I think it is a difficult path, no matter what.bob wrote:While I don't think my old idea of "how much is permissible" is the end-all idea, it is a start.
I have taken the approach to use the following conceptual idea:
If a function that is consistent from input to output, where a move generator is a good example since each position has a fixed number of moves that can be played according to the rules of chess, then perhaps copying that is not a deal-breaker on tournament participation. I can think of other similar pieces of code, such as EGTB probing, where a given position always gives the same answer of mate in N or conversion in N or draw.
Other pieces of code clearly do not follow that concept. An evaluation function is one example. For a given position, there are an infinite number of possible different evaluation outputs. Search also, since one can reduce, extend or prune a move. So those are clearly off-limits. What else?
SEE seems to be the one input one output type of code, with some room for flexibility (do you handle pins, either absolute or not, do you check for legality, etc.) But the options are limited, and one could define, precisely, a SEE() (no pins), or SEEP() (recognizes absolute pins only), SEEAP() which recognizes things like knight pinned on queen by a bishop...
RepetitionCheck()? Rules of chess are quite precise so that might be an ok thing to borrow, although there are quite a few ways to do it (separate hash table, or a repetition list, or something else entirely). But since it is a one input, one output, it seems to fit.
So we are left with the important parts, namely the search (normal and q-search), code that deals with extensions, reductions and pruning, and all the evaluation code. The code that handles time utilization.
What about hashing? Harder case, since this is not a single input -> single output precisely. You can get lots of information from a hash table. A search result. A suggested move. A bound. A hint to avoid doing a null move search. A positional evaluation. Flags such as this was a singular position previously, etc... So maybe hashing is not a one input one output idea, particularly when there are lots of replacement strategies and such.
I think if you apply that question to each function in a chess program, you will find some that are "constant" and some that are "unique". And you might find some one input one output functions inside a non one-input-one-output function. For example, in the evaluation function, you might have a piece of code called HasOpposition(wk, bk, stm).

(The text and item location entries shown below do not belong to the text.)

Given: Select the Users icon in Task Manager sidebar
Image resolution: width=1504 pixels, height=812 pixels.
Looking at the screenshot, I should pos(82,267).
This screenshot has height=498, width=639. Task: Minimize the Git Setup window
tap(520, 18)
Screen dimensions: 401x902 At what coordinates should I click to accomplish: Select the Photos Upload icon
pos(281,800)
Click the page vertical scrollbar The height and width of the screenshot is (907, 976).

Opposition is well-defined and for any position of the two kings and stm, that function will return T or F. So one might borrow that safely, but not the code where it is used since how you use that could vary all over the place.

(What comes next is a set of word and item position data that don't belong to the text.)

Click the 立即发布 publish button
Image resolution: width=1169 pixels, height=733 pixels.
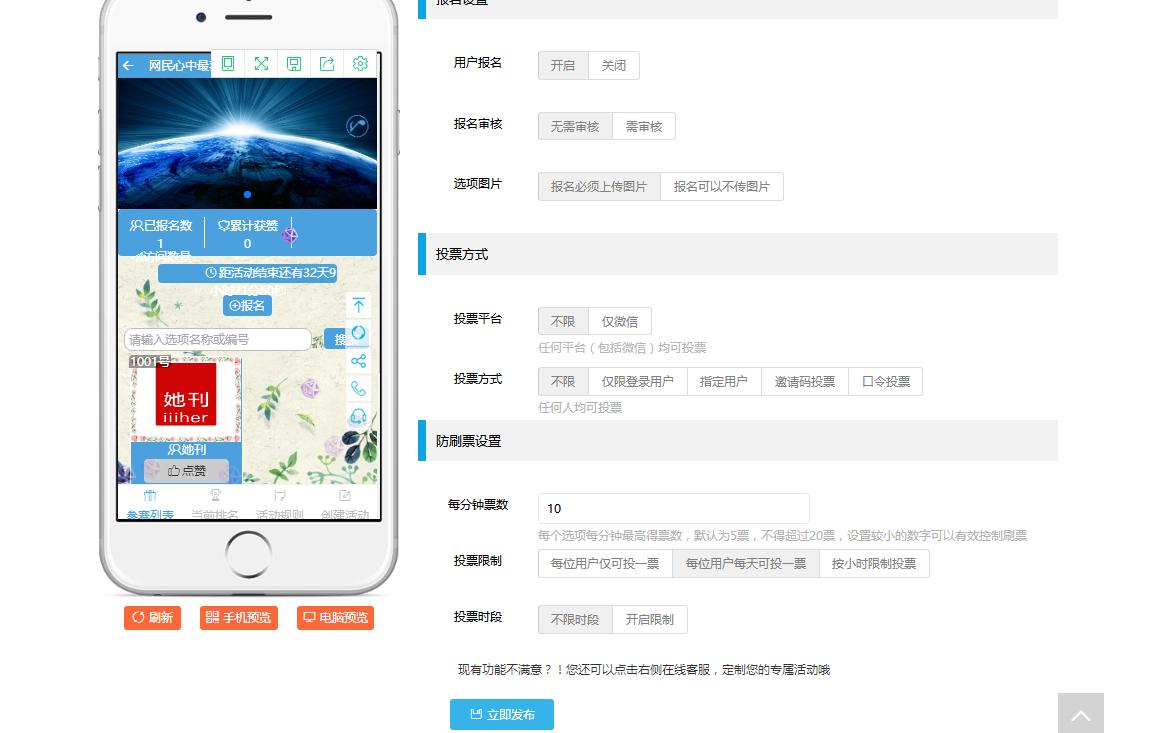pyautogui.click(x=501, y=714)
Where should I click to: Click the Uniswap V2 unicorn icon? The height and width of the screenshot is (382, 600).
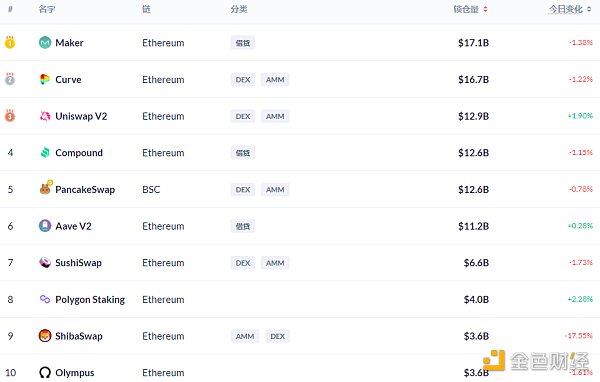(45, 116)
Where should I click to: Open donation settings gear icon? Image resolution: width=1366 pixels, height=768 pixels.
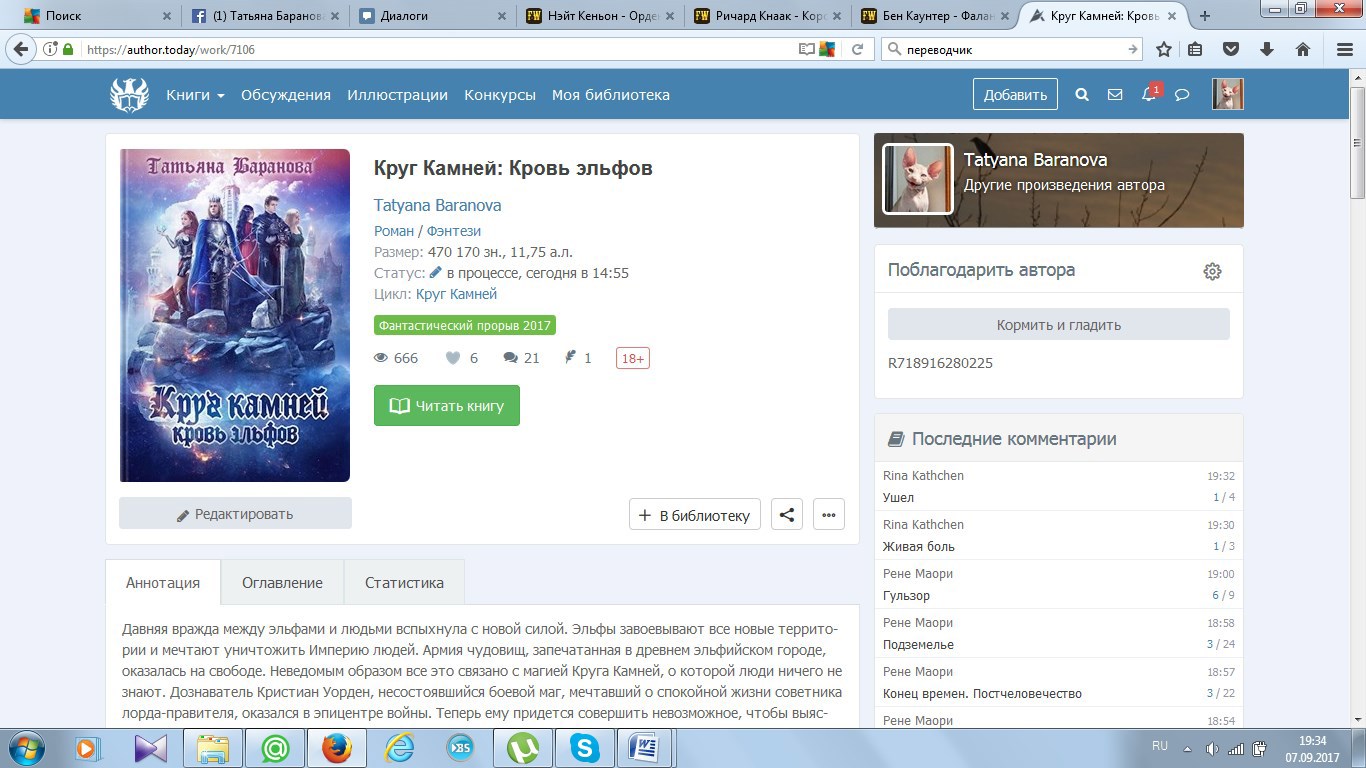tap(1212, 271)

One other major point. If you choose to borrow something, which for me would only include the magic move generation stuff (which, by the way does not affect my move generator code at all, I just changed a macro in a very simple way), would be that one must at least provide a proper citation or give credit to the originator of the code that was used. And one would have to abide by the GPL if pieces of a GPL program are borrowed. There is a subtle issue of a GPL program that borrows code from a non-GPL program. That's not supposed to happen, but it does, and it certainly clouds the issue.

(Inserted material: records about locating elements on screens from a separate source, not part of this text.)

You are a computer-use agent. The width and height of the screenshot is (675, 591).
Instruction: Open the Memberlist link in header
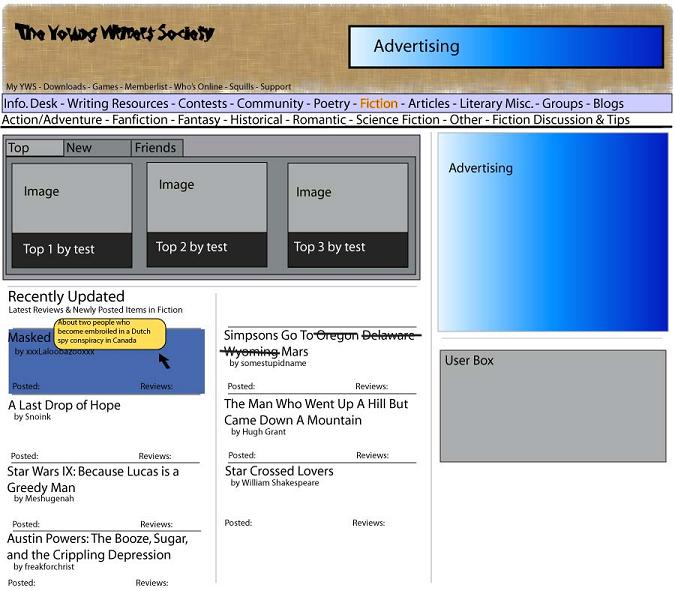coord(146,87)
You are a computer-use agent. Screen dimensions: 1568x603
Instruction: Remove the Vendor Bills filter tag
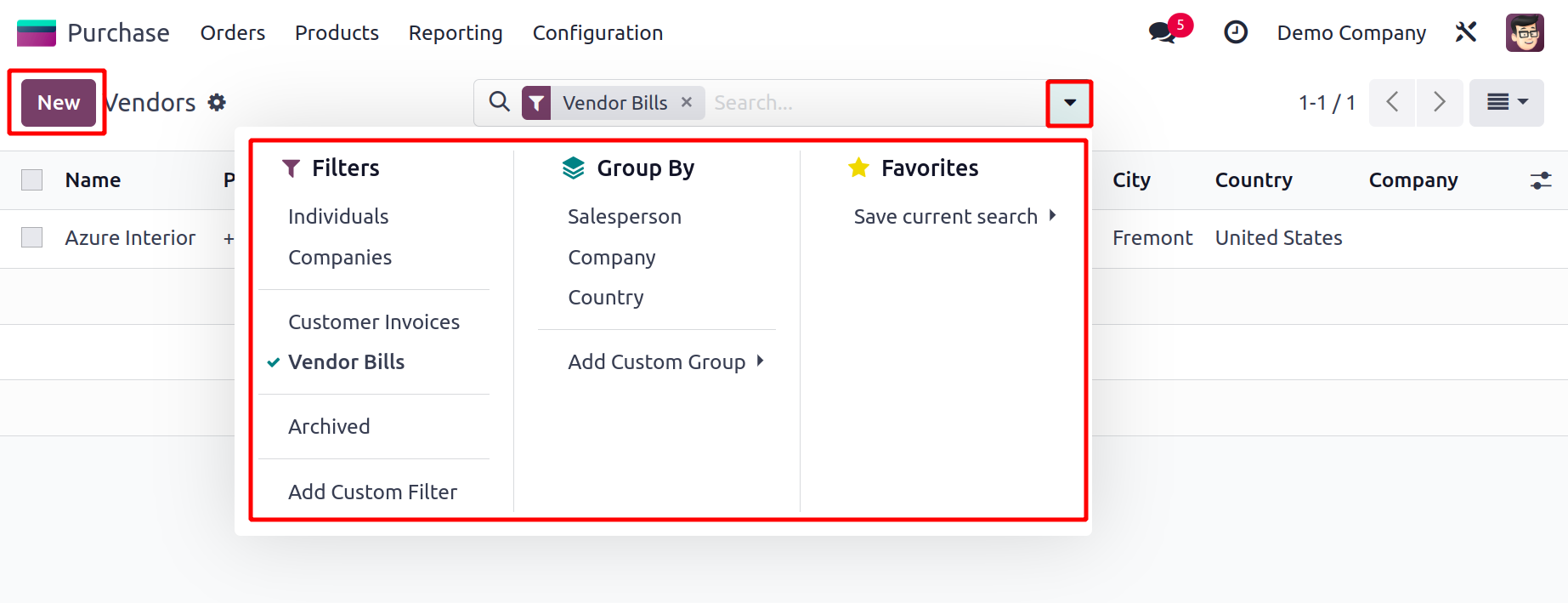[x=687, y=102]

The "heart and soul" of a chess engine is the search and evaluation. And copying that code should be a clear no-no. For those one-input-one-output functions, I don't see a problem with them. We already have several common examples. egtb.cpp was originally released as a part of Crafty, written by Eugene Nalimov. Many have used this code. Now MB has released his bitbase stuff and several have used that. Ditto for Pradu's magic move generator idea. Ditto for my rotated bitboard stuff. And we have never seen a program excluded from competition for using those. Nor should we.
There are grey areas such as piece/square tables and others. While there are an infinite number of possible piece/square tables, there are probably fewer than that useful ones. Can someone make a case for any particular piece where there are some obvious numbers and no others make any sense at all? I can't think of one, but that doesn't mean it doesn't exist. Individual scoring numbers? Would two different programmers agree on every scoring term in their evaluation? Can one make a case that fixing one value then dictates the rest if the evaluation is going to be "sane"? Doesn't seem reasonable, but doesn't seem like "impossible" could be proven.
This issue is a very complex one, and it is not going to be a quick and dirty fix I am afraid. It will take some logical/rational discourse and thought to arrive at something that is anywhere near workable.
And now you have answered the question "what is permissible?" That is only the first step, and probably the easiest step although it represents a really significant effort itself. Next is how to validate programs to screen out the bad ones. That is the real can of worms...
For instance, let's take piece-square tables. I would argue that there is some perfect set of numbers for piece square tables. Of course, it would be very difficult to find it. But it would be based on fundamental ideas like controlling the center, controlling space, and (perhaps) things like the recent statistical analysis by Joshua Shriver.
Eventually, the best programs will converge to similar values, given enough time. Are they now all cheaters if their numbers start to agree?